┌─ Recorded information

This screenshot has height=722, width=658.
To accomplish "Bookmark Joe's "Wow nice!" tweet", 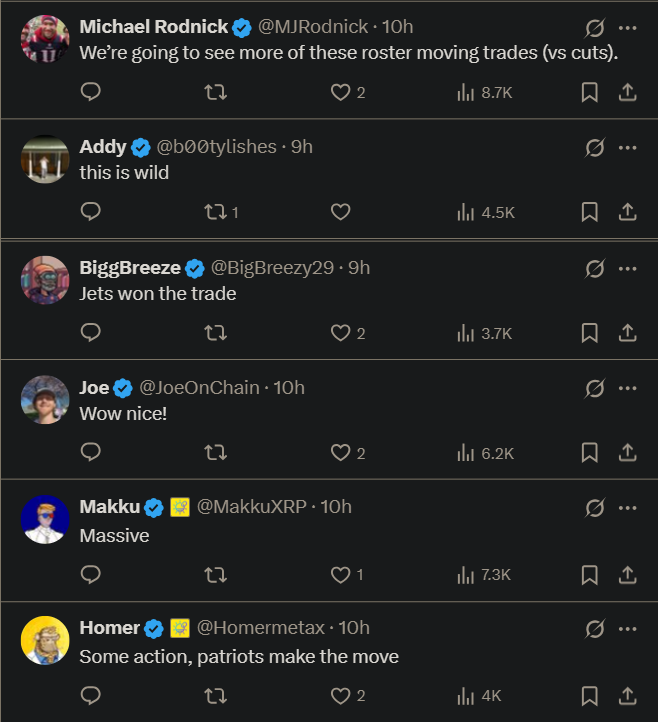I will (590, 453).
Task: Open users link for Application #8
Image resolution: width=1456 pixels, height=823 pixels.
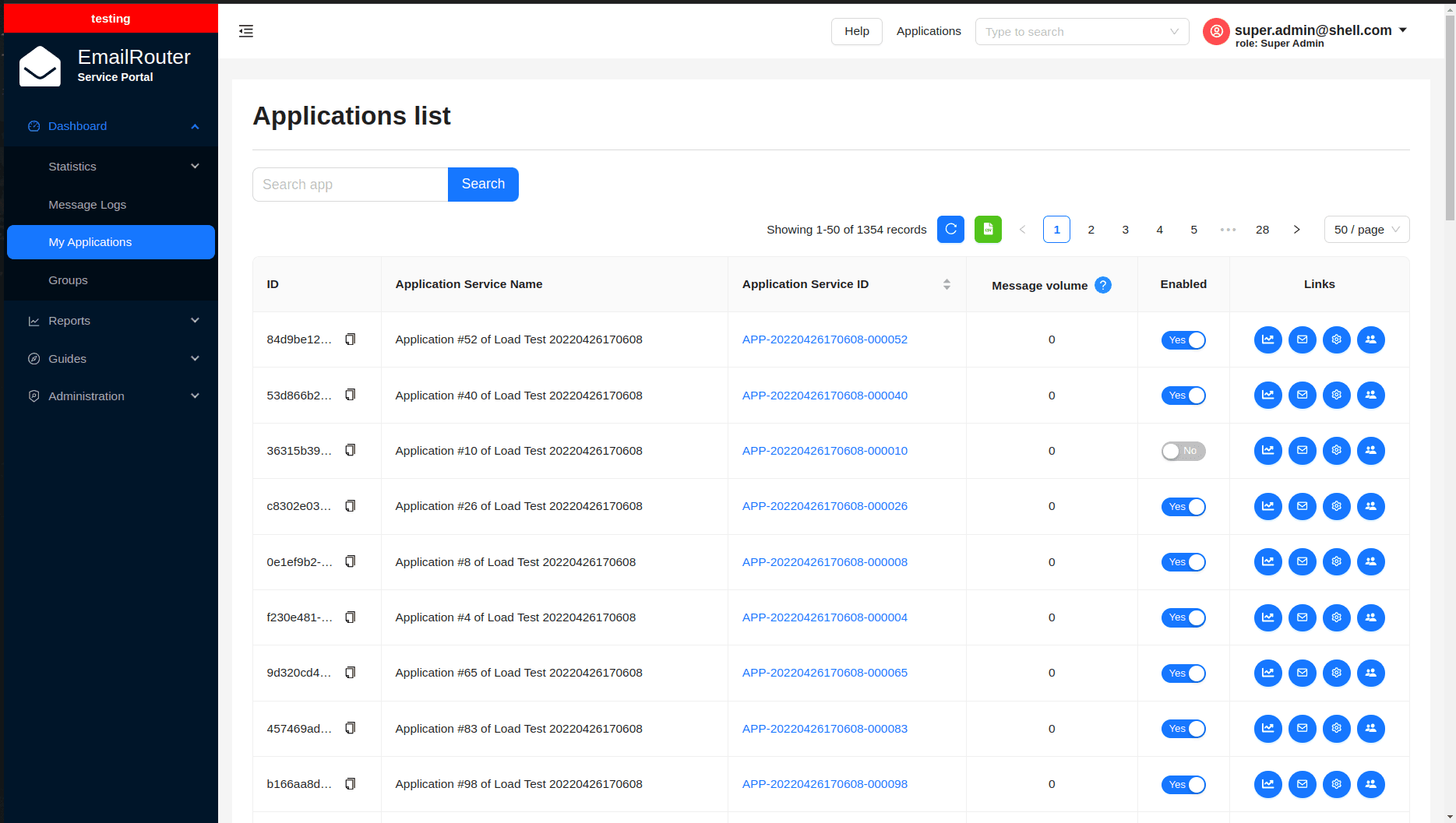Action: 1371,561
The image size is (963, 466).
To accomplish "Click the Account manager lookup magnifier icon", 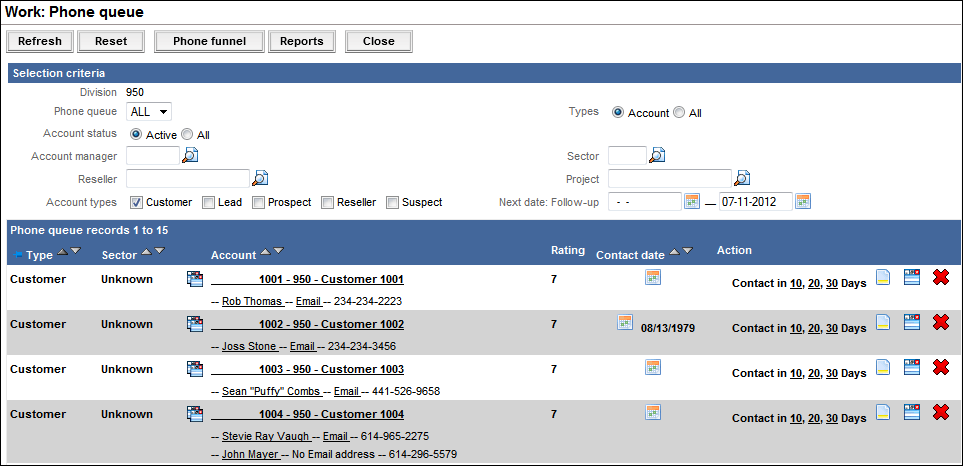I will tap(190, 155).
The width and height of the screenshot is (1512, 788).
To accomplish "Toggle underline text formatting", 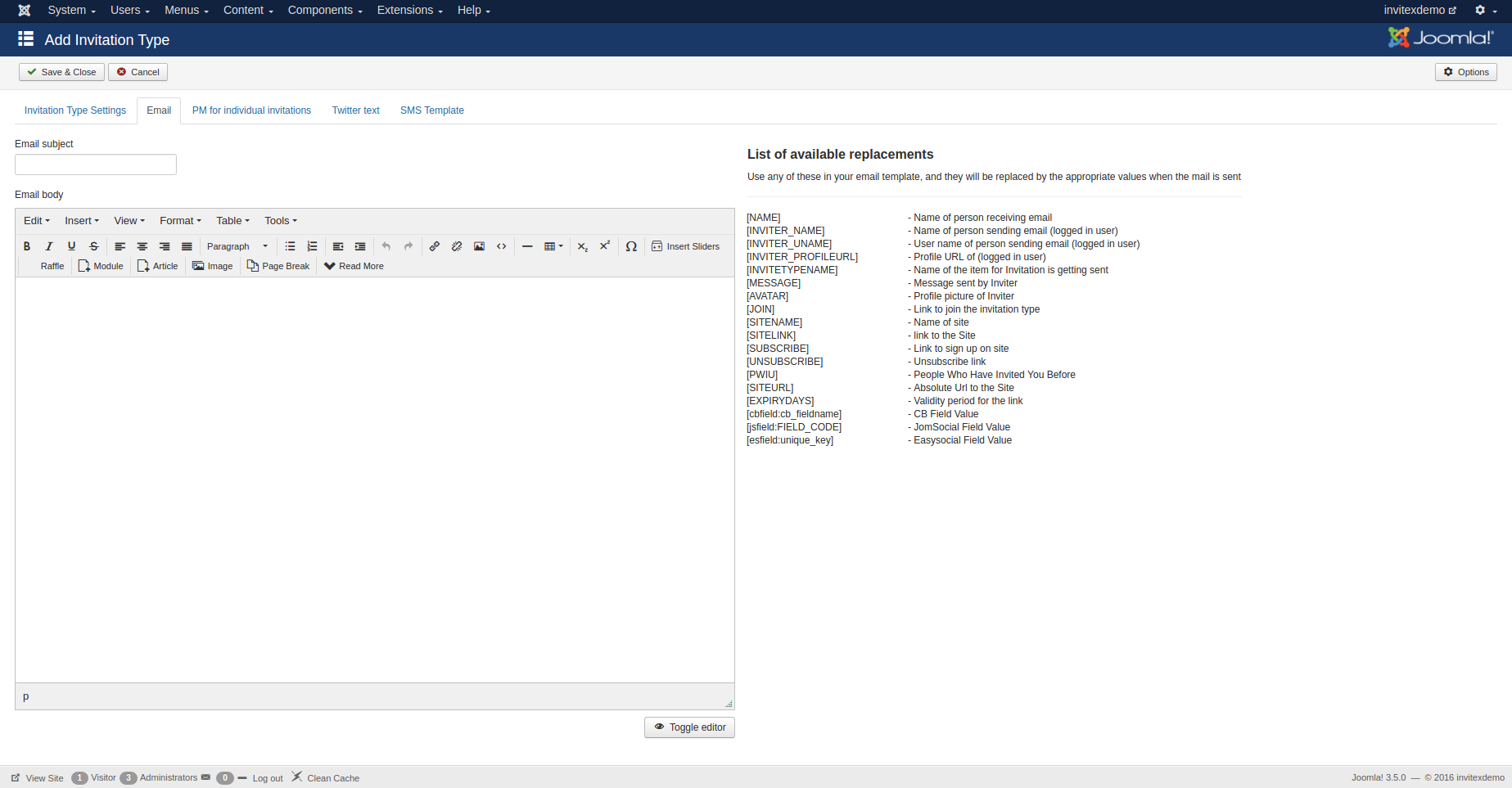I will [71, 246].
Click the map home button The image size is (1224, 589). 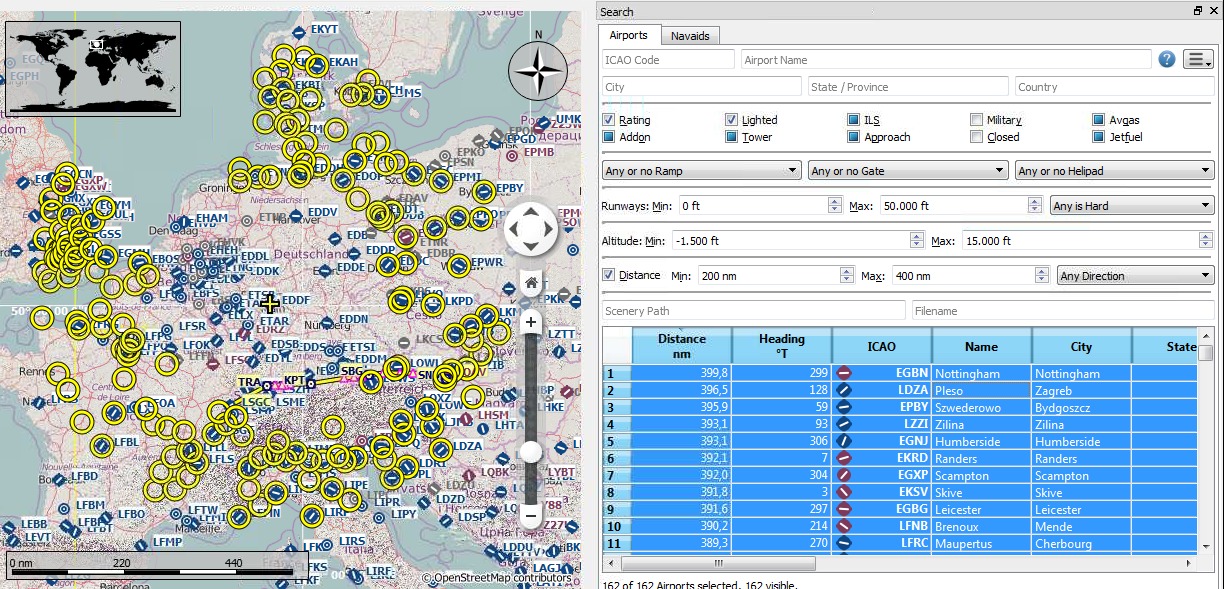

└─

Pull out every line of the records that contains the word "height". Only matches with the same upper- and lowercase letters count.

→ **Result**:
This screenshot has height=722, width=658.
Image resolution: width=1456 pixels, height=823 pixels.
The width and height of the screenshot is (1512, 788).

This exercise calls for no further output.